介護保険施設の種類と役割を解説します

介護保険施設とは【介護保険を利用した公的な施設】

入居される方は介護保険の1割又は2割(高所得者)を支払い、施設での生活を営みます。要支援1・2の方は入所することができません。

 

介護保険施設の種類と特徴
特別養護老人ホーム(以下、特養)

在宅や民間施設では生活するのが難しい方が対象の介護保険施設です。入所期間に制限はかからず、最期まで生活することができます。ただし、平成27年度より入所の条件が要介護3以上の方に変更されました。

 

特例で、認知症の症状が重く、問題行動が多々みられる方に関しては要介護1・2でも入所が可能となっております。ただし、高度な医療(24時間点滴、必要以上の医療依存度が高い等)が必要な方は入所が難しいです。

 

介護老人保健施設(以下、老健)

簡単に言えば、病院を退院して安定期に入り、在宅復帰ができるようリハビリを受ける方が対象の介護保険施設です。要介護1以上の方が対象になります。

 

入所期間に制限があり、原則3ヶ月となっておりますが、現状3ヶ月で回復し在宅復帰される方はわずかでしかありません。特別養護老人ホームへ申請し、待機場所となってしまっているのが現状です。

 

介護療養型医療施設(以下、療養病床)

重い認知症患者やほぼ寝たきりの状態で、病状は安定しているが、長期的な治療が必要な方が対象になります。おおまかに要介護度が高い方が対象です。医療的ニーズも高く、それなりの介護・看護が必要な方が多くなっています。

 

現状では、経官栄養(胃や鼻から高カロリーの栄養剤を流す)の方が多く、口からの食事もできない方がとても多い。ほぼ病院のような雰囲気です。

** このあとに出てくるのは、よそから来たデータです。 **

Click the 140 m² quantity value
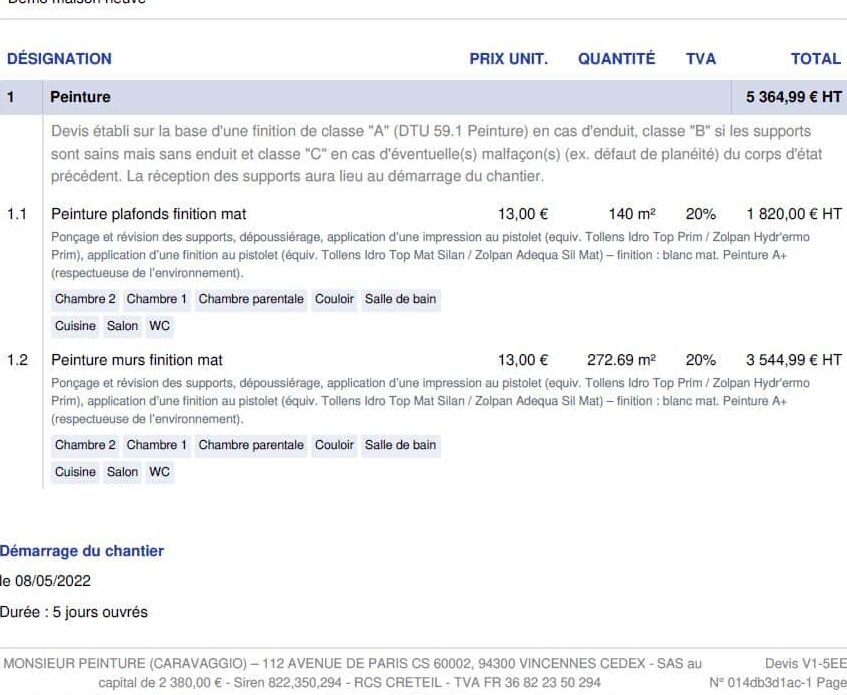Viewport: 847px width, 695px height. [631, 214]
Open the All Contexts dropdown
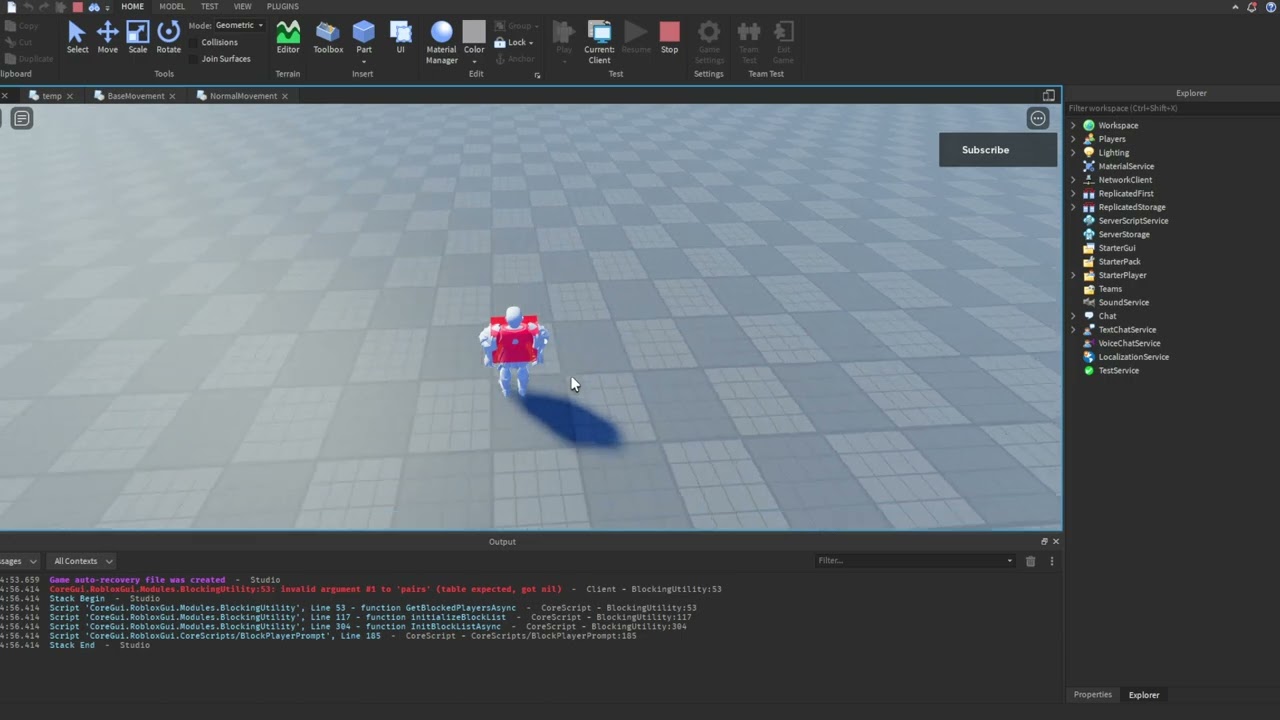This screenshot has width=1280, height=720. tap(83, 561)
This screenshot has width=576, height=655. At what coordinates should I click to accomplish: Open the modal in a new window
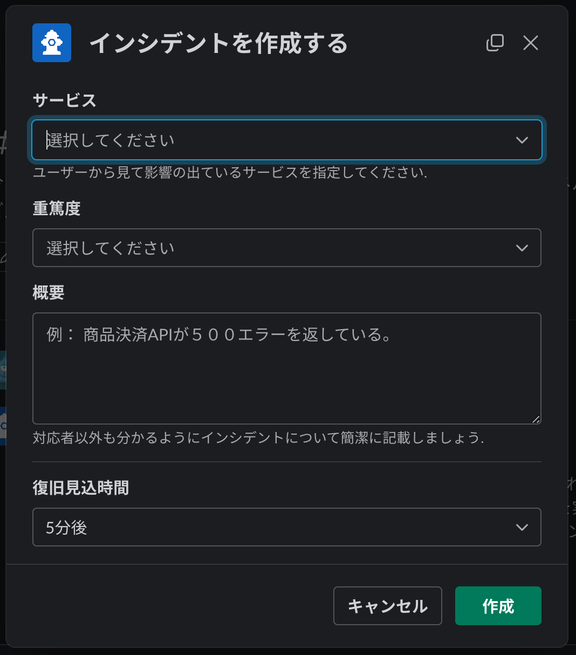(495, 43)
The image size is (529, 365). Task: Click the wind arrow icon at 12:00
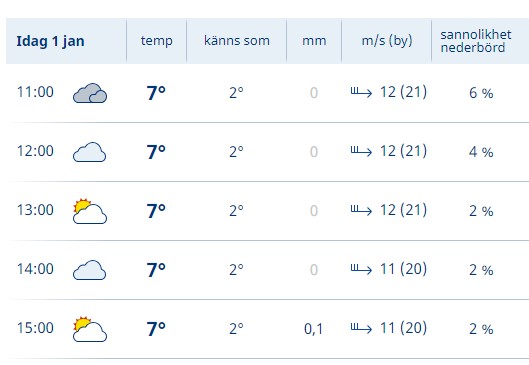361,151
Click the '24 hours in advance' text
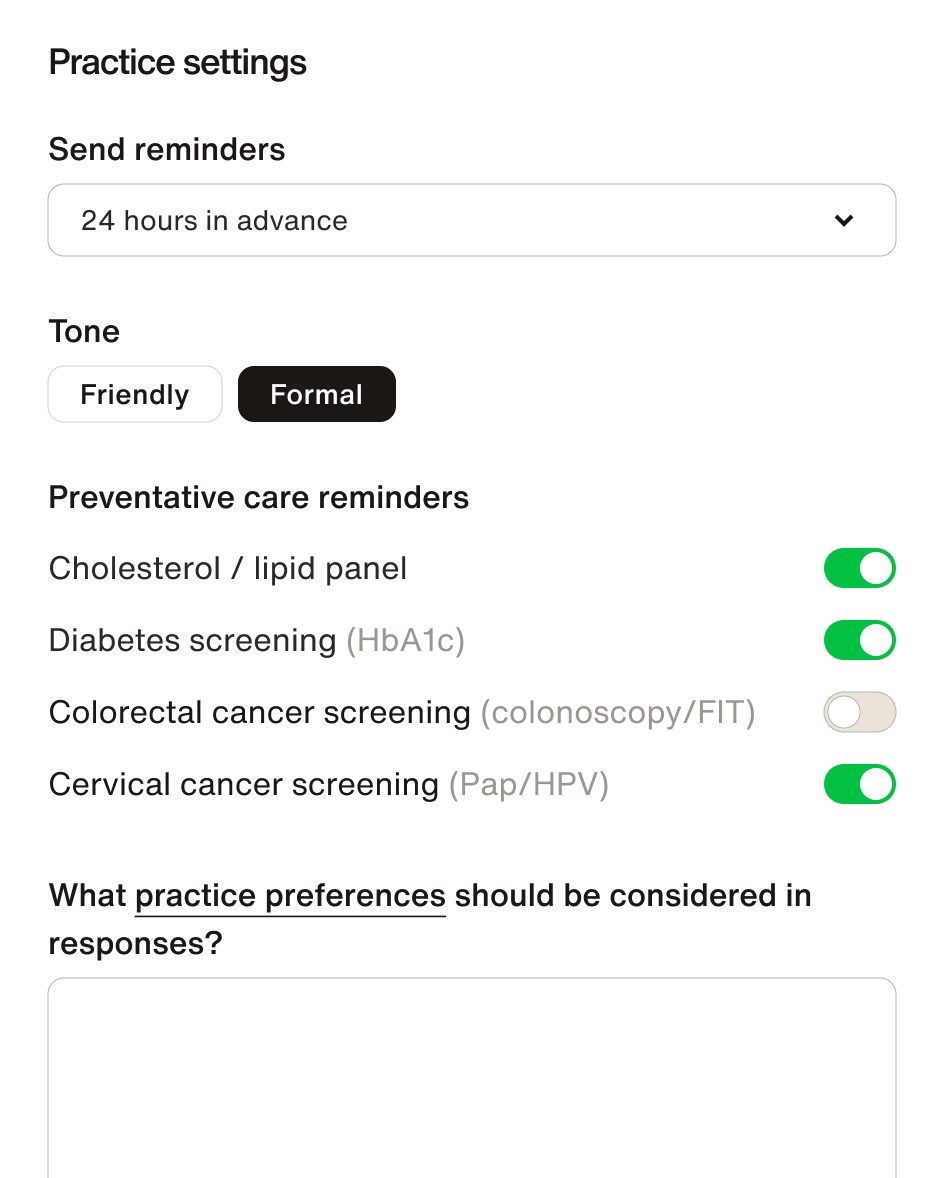The image size is (944, 1178). [214, 221]
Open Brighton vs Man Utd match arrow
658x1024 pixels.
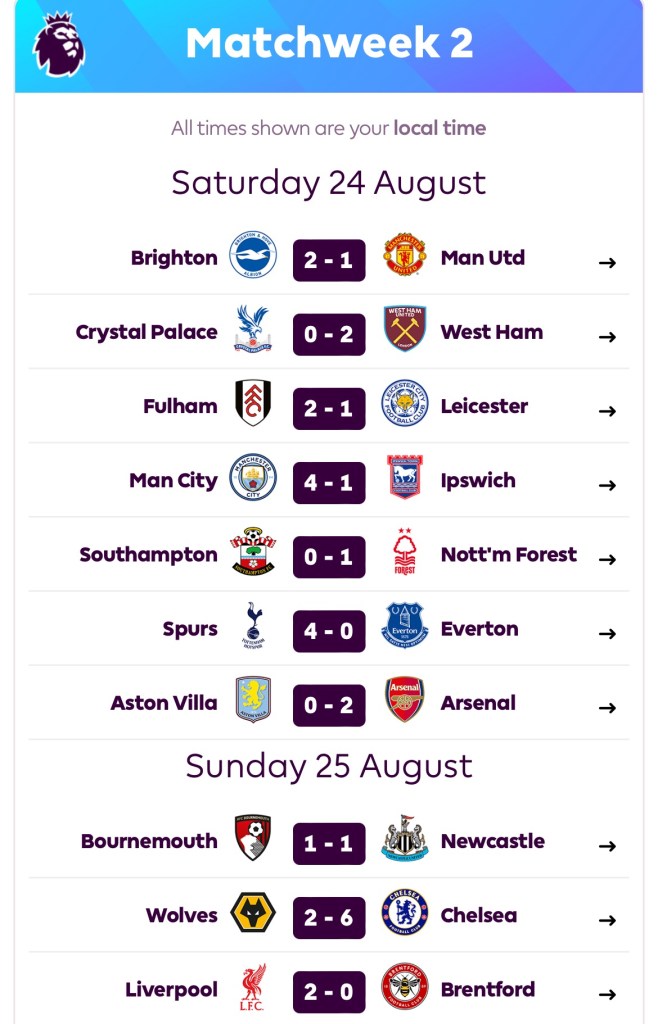pyautogui.click(x=607, y=262)
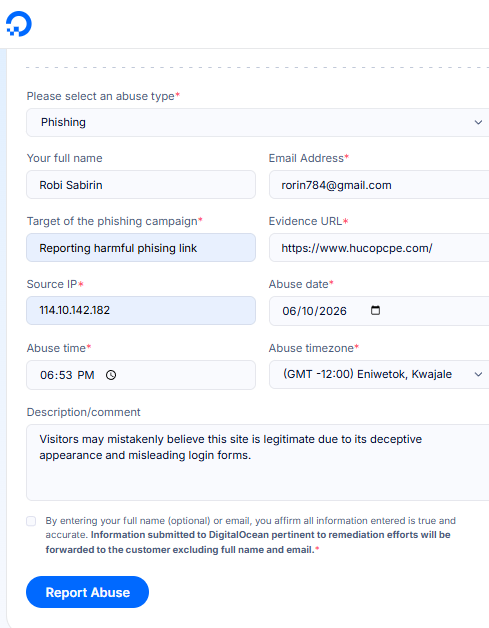The height and width of the screenshot is (628, 489).
Task: Open the Abuse timezone dropdown
Action: pyautogui.click(x=379, y=374)
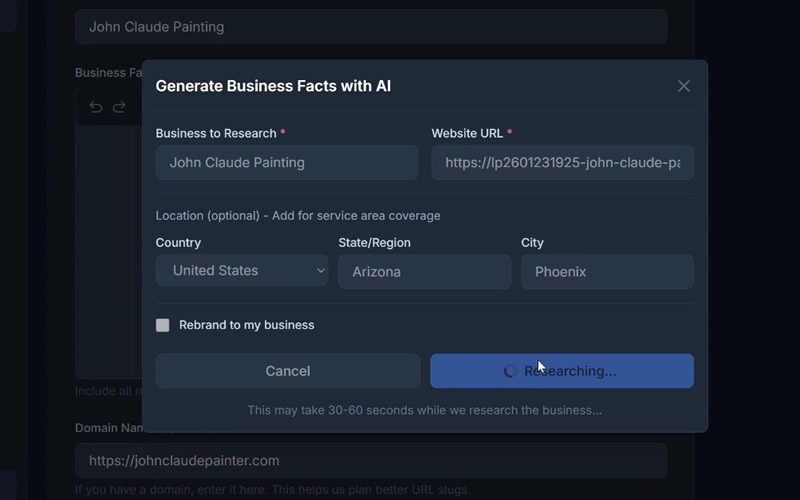Click the chevron arrow in Country field
The width and height of the screenshot is (800, 500).
click(320, 271)
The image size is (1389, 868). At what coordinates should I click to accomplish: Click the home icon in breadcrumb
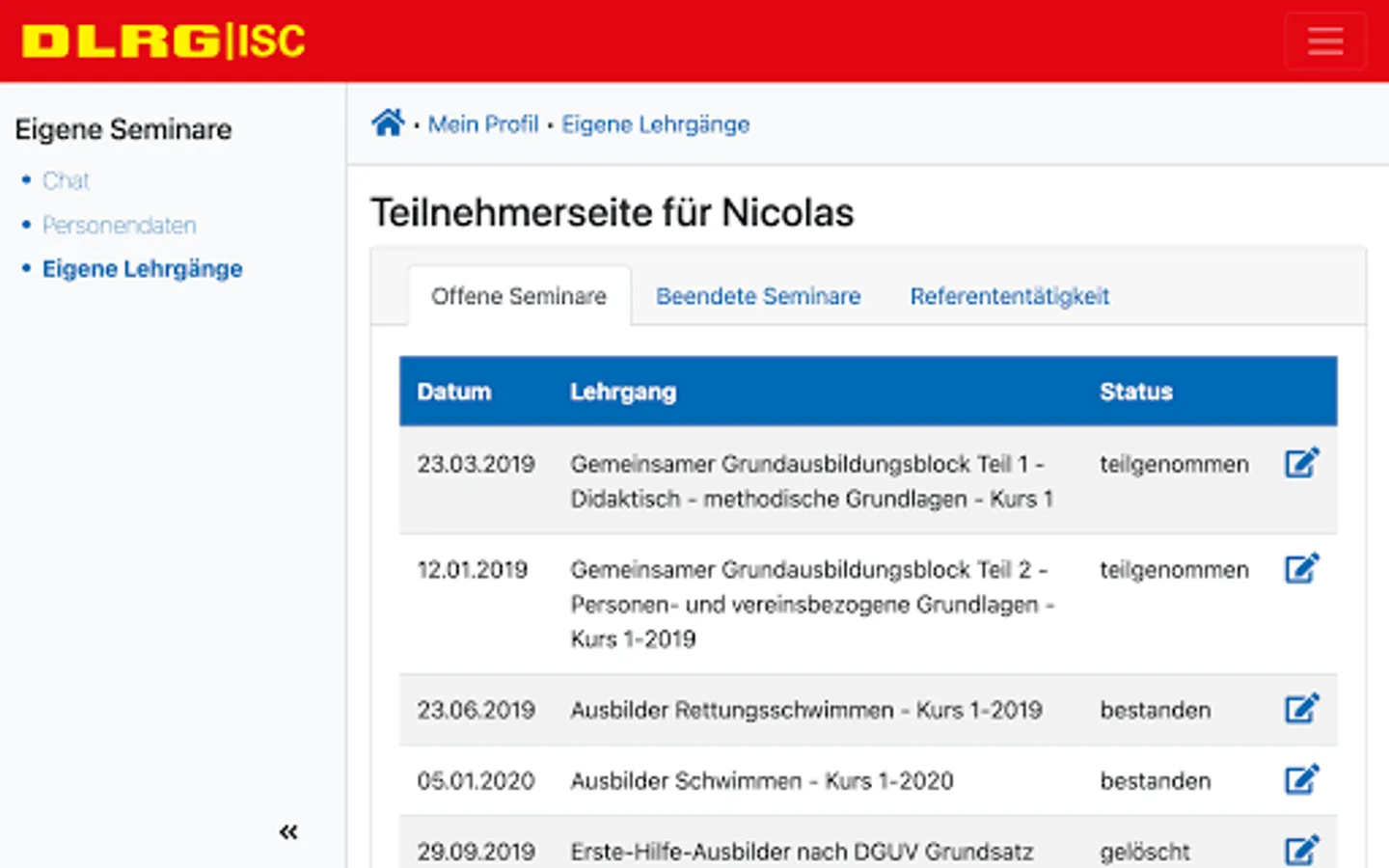(x=388, y=123)
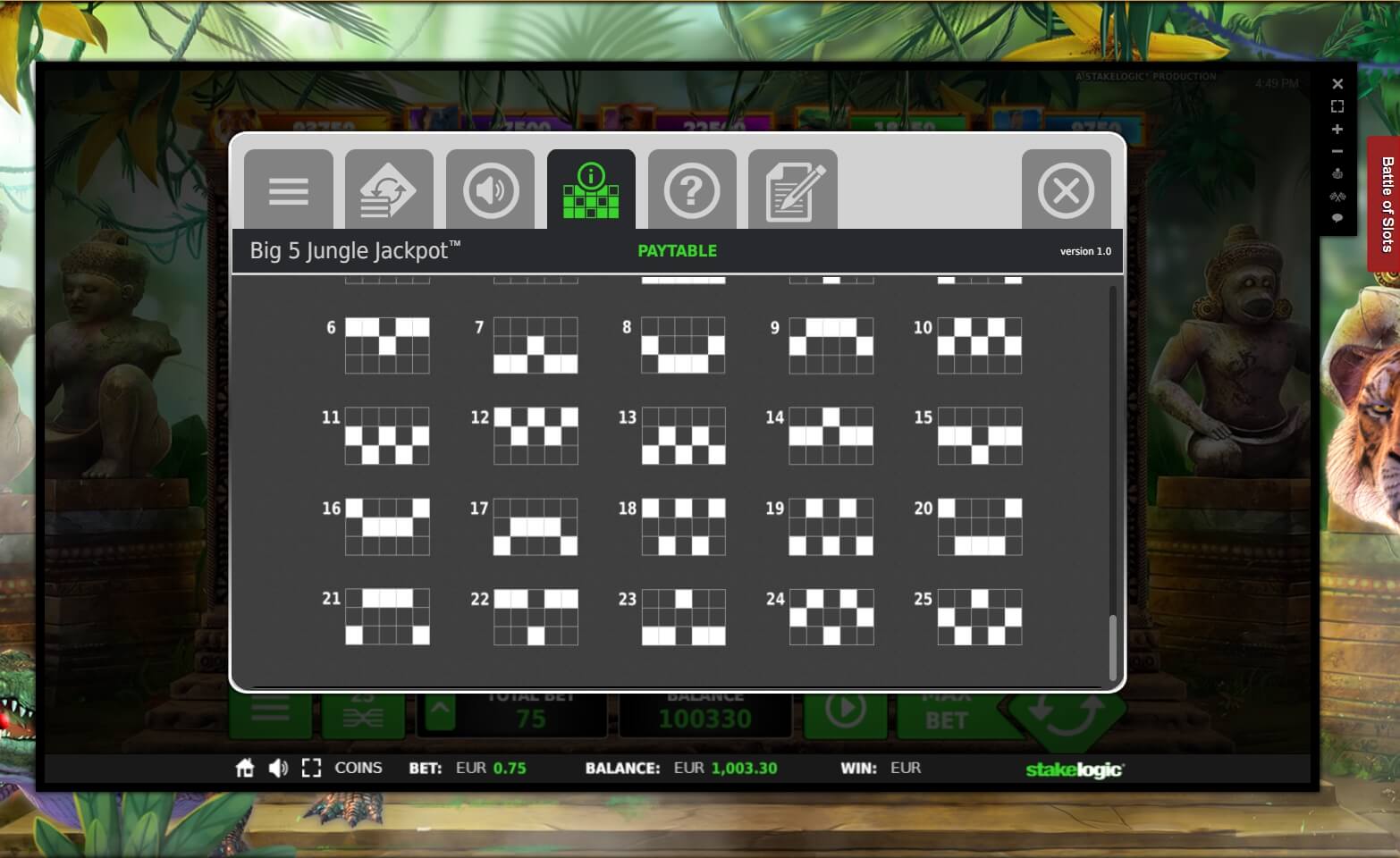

以前、廃止の案が国が出していたのですが、現状他に受け皿がなく、現在も数は減ってきてはいるものの施設として認められています。

介護保険施設の現状とこれから

日本全国に介護保険施設は存在しますが、絶対数が限りなく足りておらず、特別養護老人ホームでは100人以上の待機者がいる所も多数あります。国としては、在宅での生活を主にしていくという考えから、施設をあまり増やさないとしている為、このような事態が起きています。

 

そこでようやく国が少しずつ増やさなければと考え、議論がされています。平成30年度に介護保険改正があるので、今後増えていくかもしれません。

介護保険施設とはどのような施設なのかまとめ

日本には介護保険施設と言われる施設が3種類存在します。それぞれに役割があり、要介護の方を介護してできる限りの生きがいのある生活を送って頂こうと介護士、看護師等の方々が日々活躍されています。

 

しかし施設自体の絶対数が足りていない為、待機者の方が多く存在しています。

 

自宅で介護する家族も自分たちの仕事や育児で大変な中、介護疲れや介護うつになってしまったりと、現状大変なことが起きています。超高齢化社会へ突入した現在において、我々にできる事を改めて感じさせられます。